__Material for this task__
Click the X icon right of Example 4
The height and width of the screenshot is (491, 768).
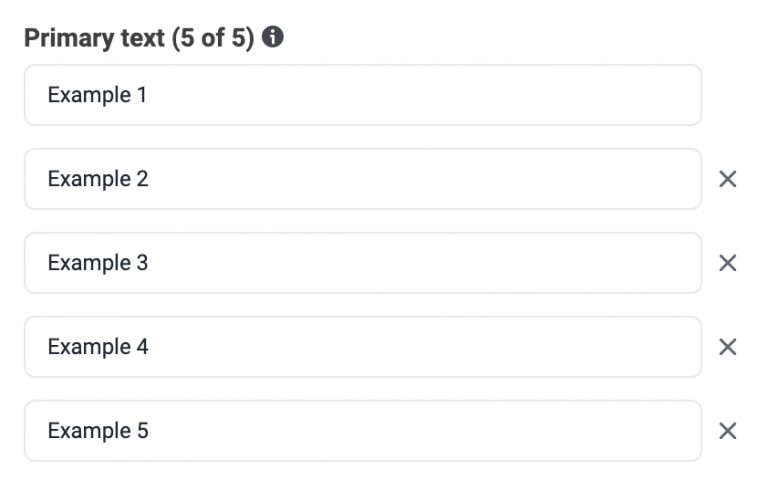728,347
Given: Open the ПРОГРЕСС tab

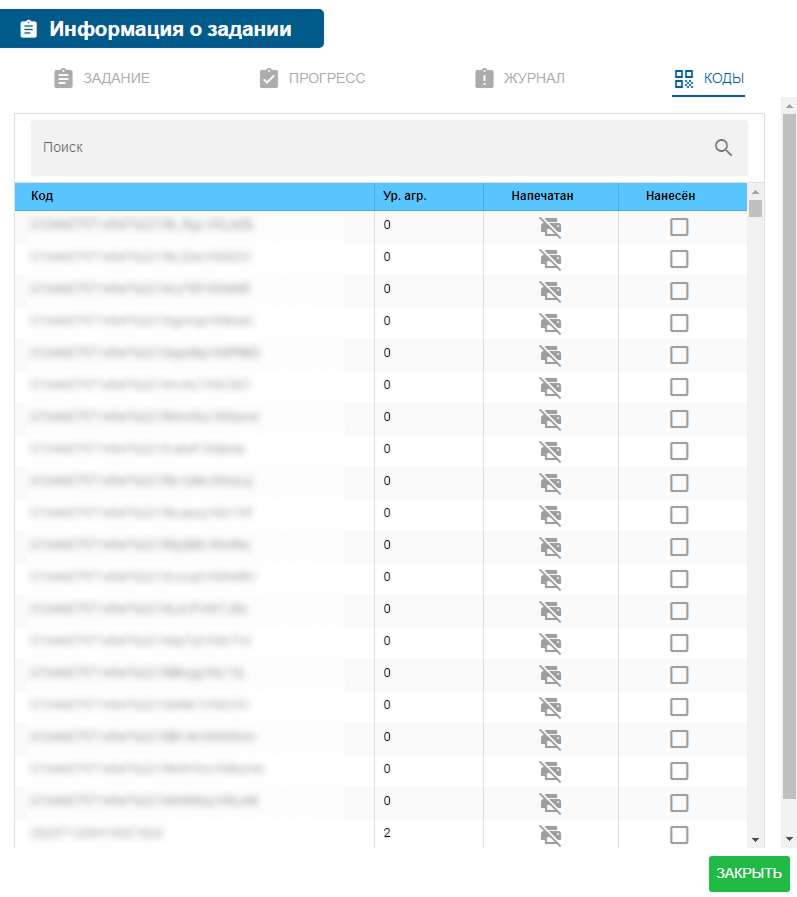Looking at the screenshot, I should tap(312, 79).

__Your task__
Because the pictures are not wanted, retype only the text of every record, exactly as given.

__Answer to this exercise__
Click the X icon right of Example 4
The height and width of the screenshot is (491, 768).
728,347
Given: Open the ПРОГРЕСС tab

Looking at the screenshot, I should tap(312, 79).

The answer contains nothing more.